# Code dynamique moléculaire et tableaux



## Sev07 (17 Décembre 2011)

Bonsoir,
Je suis étudiant en licence de physique et cette année nous avons appris des bases de C, avec cela nous devons réaliser mon binôme et moi (en suivant un algorithme donné) un programme de dynamique moléculaire pour un nombre d'atome donné dans un temps donné. 

Cependant pour un grand nombre d'atomes (1000) et un grand nombre d'itération (10 000) cela est très long, on en est donc à une étape où nous devons créer une sorte de grille dans notre système pour faciliter les calculs, en fait un atome n'interagit qu'avec d'autres atomes dans un rayon donné, donc on se limite a faire les calculs de force avec les atomes dans les cases adjacentes à la sienne. 
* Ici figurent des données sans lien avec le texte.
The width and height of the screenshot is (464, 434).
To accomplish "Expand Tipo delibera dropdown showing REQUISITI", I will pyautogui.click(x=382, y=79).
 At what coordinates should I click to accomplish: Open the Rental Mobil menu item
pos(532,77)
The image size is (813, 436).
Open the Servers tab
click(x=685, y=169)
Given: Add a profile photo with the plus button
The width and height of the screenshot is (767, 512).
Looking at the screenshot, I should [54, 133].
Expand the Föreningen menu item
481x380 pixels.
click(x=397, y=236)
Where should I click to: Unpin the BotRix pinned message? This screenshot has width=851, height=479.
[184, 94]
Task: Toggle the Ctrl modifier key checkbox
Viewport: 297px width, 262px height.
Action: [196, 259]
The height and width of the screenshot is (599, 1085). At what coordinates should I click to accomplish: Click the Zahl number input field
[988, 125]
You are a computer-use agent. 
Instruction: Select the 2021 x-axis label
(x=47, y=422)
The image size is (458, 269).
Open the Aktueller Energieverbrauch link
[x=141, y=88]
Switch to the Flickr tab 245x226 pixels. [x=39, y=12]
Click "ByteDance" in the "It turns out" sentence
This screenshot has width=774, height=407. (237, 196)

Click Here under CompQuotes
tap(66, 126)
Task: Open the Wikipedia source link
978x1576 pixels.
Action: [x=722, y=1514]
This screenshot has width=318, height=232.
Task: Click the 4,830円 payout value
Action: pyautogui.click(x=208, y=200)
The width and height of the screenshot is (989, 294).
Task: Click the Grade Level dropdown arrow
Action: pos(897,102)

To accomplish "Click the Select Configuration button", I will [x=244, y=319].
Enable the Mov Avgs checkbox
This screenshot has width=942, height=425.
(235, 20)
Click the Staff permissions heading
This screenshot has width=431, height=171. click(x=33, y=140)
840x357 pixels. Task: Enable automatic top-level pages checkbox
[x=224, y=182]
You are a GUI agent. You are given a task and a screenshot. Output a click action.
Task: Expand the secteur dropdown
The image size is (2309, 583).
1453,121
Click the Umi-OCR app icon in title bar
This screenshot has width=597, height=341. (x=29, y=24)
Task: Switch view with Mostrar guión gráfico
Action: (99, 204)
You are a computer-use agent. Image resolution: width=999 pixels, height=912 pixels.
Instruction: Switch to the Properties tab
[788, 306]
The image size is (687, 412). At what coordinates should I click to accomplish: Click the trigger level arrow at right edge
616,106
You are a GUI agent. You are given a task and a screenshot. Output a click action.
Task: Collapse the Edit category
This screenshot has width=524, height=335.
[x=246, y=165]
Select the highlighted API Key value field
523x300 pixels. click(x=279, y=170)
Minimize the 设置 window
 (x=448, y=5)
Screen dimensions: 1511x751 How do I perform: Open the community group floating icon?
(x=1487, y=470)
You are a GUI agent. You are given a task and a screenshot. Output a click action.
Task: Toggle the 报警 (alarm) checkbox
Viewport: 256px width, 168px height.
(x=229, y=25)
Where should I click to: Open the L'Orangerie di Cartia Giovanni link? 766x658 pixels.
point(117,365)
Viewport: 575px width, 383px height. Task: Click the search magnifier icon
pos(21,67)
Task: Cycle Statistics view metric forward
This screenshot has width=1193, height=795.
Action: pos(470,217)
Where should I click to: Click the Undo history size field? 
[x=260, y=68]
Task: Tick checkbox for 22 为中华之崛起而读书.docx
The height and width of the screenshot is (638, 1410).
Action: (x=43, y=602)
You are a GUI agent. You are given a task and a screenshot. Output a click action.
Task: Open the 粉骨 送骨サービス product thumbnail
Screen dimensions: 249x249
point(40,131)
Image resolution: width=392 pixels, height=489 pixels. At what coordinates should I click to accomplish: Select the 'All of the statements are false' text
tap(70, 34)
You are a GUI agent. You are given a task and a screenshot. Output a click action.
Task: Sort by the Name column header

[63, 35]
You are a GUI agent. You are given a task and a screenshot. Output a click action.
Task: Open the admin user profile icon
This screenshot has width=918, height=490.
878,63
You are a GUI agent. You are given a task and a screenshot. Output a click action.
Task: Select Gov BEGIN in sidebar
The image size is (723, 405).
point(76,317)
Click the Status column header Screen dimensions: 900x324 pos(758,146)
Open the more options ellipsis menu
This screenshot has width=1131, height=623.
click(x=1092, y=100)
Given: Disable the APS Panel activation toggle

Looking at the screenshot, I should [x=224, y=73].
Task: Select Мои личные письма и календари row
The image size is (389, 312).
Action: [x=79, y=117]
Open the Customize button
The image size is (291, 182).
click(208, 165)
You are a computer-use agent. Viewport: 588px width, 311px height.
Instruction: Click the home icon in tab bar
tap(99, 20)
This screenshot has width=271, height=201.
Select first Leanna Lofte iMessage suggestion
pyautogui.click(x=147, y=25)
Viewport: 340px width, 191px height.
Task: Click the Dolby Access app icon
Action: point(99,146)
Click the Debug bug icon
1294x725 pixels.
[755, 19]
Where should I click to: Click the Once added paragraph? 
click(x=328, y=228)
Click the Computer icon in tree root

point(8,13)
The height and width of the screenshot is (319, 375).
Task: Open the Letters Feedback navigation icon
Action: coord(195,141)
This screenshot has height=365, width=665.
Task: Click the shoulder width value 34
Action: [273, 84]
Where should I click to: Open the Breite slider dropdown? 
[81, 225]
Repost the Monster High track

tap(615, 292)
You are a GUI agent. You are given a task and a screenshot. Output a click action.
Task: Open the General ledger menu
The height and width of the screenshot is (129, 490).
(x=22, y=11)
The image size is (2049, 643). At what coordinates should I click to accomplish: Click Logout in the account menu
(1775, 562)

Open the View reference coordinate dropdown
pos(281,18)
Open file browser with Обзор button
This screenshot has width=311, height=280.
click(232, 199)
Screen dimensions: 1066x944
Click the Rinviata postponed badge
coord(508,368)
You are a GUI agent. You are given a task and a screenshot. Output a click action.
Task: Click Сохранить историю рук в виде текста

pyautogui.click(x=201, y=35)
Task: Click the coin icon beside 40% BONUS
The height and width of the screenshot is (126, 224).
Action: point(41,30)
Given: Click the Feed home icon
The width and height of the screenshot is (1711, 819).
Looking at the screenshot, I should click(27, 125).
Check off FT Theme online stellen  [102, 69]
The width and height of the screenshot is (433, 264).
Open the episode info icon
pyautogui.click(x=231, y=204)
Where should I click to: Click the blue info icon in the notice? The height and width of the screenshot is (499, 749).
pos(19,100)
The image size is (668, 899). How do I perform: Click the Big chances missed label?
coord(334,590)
On doit donc avoir un truc du genre: (ix, iy, n), avec ix l'abscisse de la boite de l'atome x, iy l'ordonné de la boite de l'atome y et n le numéro de l'atome n°i du système dans la boite, sachant que (ix, iy, 0 renvoie le nombre d'atome dans la boite ix,iy.

A un moment de mon programme je dois actualiser des positions et définir les boites, cependant je ne sais pas du tout comment faire pour pouvoir créer un tableau de ce genre la de manière à ce que je puisse faire des opérations du genre:
(ix, iy, 0) ++; (Si un atome est dans la boite ix, iy on dit qu'on a un atome de plus dans cette boite et dans le même temps à un atome du système on lui attribue un numéro d'atome dans la boite)
(ix, iy, (ix,iy,0)) = i; (On repère l'atome i du système par sa boite et son numéro dans la boite).

Je sais créer un tableau comme ça:
type tableau[n]; 
J'ai essayé un truc du genre type tableau[ix][iy][n]; mais cela ne semble pas fonctionner.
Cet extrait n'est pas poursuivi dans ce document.